DENNIS ODA/DODA@STARADVERTISER.COM

These are the first guideway support columns being built along Kamehameha Highway.

The roughly 100 people attending Monday night’s Honolulu Authority for Rapid Transportation meeting heard the message loud and clear from rail officials and their contractors: “We’re coming.”

After several years of site work and construction on the west end of the 20-mile rail line, HART is commencing with the Middle Street-to-Ala Moana phase of the $8 billion, 20-mile project starting with a utilities relocation project that began recently along Kamehameha Highway between Middle Street and Puuhale Road in front of the Oahu Community Correctional Center.

Nan Inc. was awarded the $400 million final utilities relocation contract which is expected to run 47 months into 2022.

The work will run through the path of the final eight rail stations along the Dillingham Boulevard corridor past the Kalihi, Kapalama and Iwilei stations, head onto Nimitz Highway to the Chinatown and Downtown stations, then veer to Halekauwila Street through the Civic Center and Ward Center stations, and finally along Kona Street to the final station fronting Ala Moana.

The work will include relocation of about 4,000 linear feet of drainage, 6,000 feet of sewer, 9,000 feet of water, 40,000 feet of electrical and 67,000 feet of electrical lines “all underground or above ground,” HART communications director Bill Brennan said.

He described utility relocation as “some of the most disruptive work that’s going to happen on the project.”

But Brennan said “we learned some lessons and we learned them the hard way” during construction of the west segment and that HART will try to be more attentive to the needs of residents and businesses that inevitably will be disrupted.

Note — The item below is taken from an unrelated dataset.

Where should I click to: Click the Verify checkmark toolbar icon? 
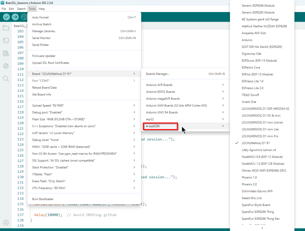coord(7,17)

Instead of taking one large segment of ground at a time, HART will take several smaller chunks along the path simultaneously, Brennan said. That is expected to eliminate the need to close down a big portion of road for months, he said. So Nan may be doing work in smaller segments at both Kalihi and Kakaako simultaneously, he said.

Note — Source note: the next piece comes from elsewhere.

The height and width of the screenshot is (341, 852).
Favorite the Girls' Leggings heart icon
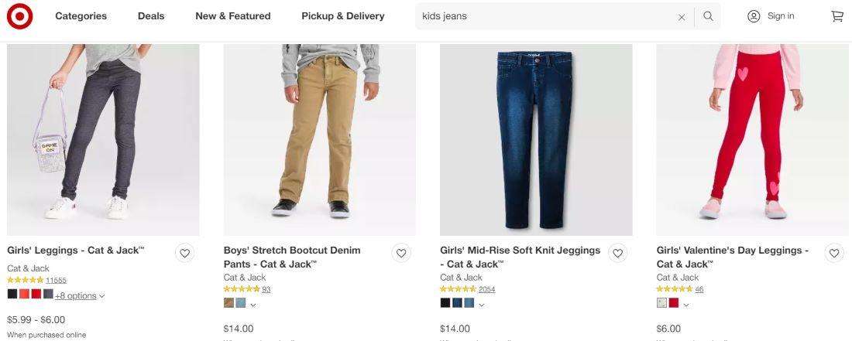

“The idea is to not have Dillingham torn up like we have Kamehameha Highway torn up,” Brennan said. “We go in, we do the work, we cover it up, we get out and then we move to another smaller section of Dillingham and do that work so that we’re only impacting a smaller section at a time.”

Justin Barfield, Nan public involvement manager for the utilities relocation project, said next up is a section of Nimitz from Aawa Street (near Floradec) to Bishop Street starting Sept. 24 and is expected to take about a month. Preliminary “pot-holing,” the technical term for identifying the precise locations of water, sewer, gas and drain lines that need to be relocated, will run from 7 p.m. to 5 a.m. daily. Lanes will be closed off two blocks at a time, he said.

There will be added noise with saw-cutting, the noisiest part of the work, taking place mostly between 7 p.m. and 10 p.m., Barfield said. The residential towers along Nimitz have been notified, he said.

After that, Nan is expected to do pot-holing along a section of Queen Street between Ward Avenue and Kamakee Street. No start date, hours of work or traffic control measures have been determined for that segment, Barfield said.

Pot-holing already has been done along a segment of Dillingham between Alakawa and Kaahi streets, as well as Kaahi itself, and Nan is waiting for the go-ahead from HART to do actual utility relocation, he said.

To report an issue regarding the utilities relocation work, call HART’s 24-hour hotline at 566-2299 or email info@honolulutransit.org. For more on the project, go to the HART web site at www.honolulutransit.org.

HART is expected to decide soon on whether to proceed with a public-private partnership model of financing or the traditional design-build mode for the remaining guideways, pillars and stations between Middle Street and Ala Moana. That contract likely won’t be awarded for at least a year, Brennan said.